Nel corso dell’intervista, Graziani ha ripercorso la sua vita e la sua carriera: “Ero un bambino che sognava di fare qualcosa di importante nella vita, sono partito con l’idea di fare il pilota di aerei, ma il sogno vero era quello di fare il calciatore. Quando c’erano i cross di Bruno Conti, Claudio Sala e Causio dovevo alzarmi il più in alto possibile per fare gol. Quando fai quel gesto tecnico è un po’ come volare”.

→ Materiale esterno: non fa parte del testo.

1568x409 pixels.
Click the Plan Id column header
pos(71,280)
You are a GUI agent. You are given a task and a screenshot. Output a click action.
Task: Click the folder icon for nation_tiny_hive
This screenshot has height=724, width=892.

Graziani ha raccontato la sua infanzia: “Mamma faceva le pulizie in uno studio medico, papà invece era muratore. Usciva di casa alle sei di mattina per poi rientrare la sera alle otto. Essendo molto ansioso, papà non mi ha mai visto giocare a calcio, aveva paura che mi infortunassi. Una volta stava giocando a carte al bar con gli amici e gli hanno detto che avevo fatto gol, lui allora ha offerto a tutti un giro da bere. Poi una volta arrivato a casa ha scoperto che non era vero”. A sedici anni il trasferimento a Roma: “Sono andato a Roma, nel quartiere di Cinecittà, a giocare con il Bettini Quadraro. Mi sono quindi trasferito all’Arezzo e da lì ha preso il via la mia carriera, fino a portarmi dove sono poi arrivato”. A novembre 1973 l’esordio in Serie A:: “Il Torino è stato il club ideale, ho trovato un gruppo di compagni meravigliosi. Agroppi? È stato un fratello maggiore per me. Ad Arezzo guadagnavo 250 mila lire al mese, al Torino mi davano un milione. Erano un sacco di soldi. Un giorno passai davanti ad una concessionaria di macchine e vidi una Porsche, costava cinque milioni. La comprai. Quando la vide, Agroppi mi disse che non avevo ancora esordito in Serie A e non potevo andare in giro con una macchina del genere. Mi accompagnò a riconsegnarla al concessionario e mi fece dare una Cinquecento”.

Storica, in maglia granata, la coppia formata con Paolo Pulici, i gemelli del gol: “In otto campionati ne abbiamo segnati 200. Ci bastava uno sguardo, non parlavamo mai in campo. Credo non ci sia mai stata una coppia così prolifica nel calcio italiano”. Poi la Fiorentina (“Un’esperienza breve ma molto bella, mi hanno accolto bene e ho avuto un allenatore straordinario come Giancarlo De Sisti”), per chiudere con la Roma e gli errori dal dischetto in finale di Coppa dei Campioni: “Il rammarico che ho è che con quella squadra avremmo dovuto vincere molto di più. Abbiamo vinto solo due Coppe Italia, siamo arrivati secondi due volte in Serie A e abbiamo perso una finale di Coppa dei Campioni ai calci di rigore proprio a Roma, dove io e Conti siamo stati testimoni in negativo di quella partita”.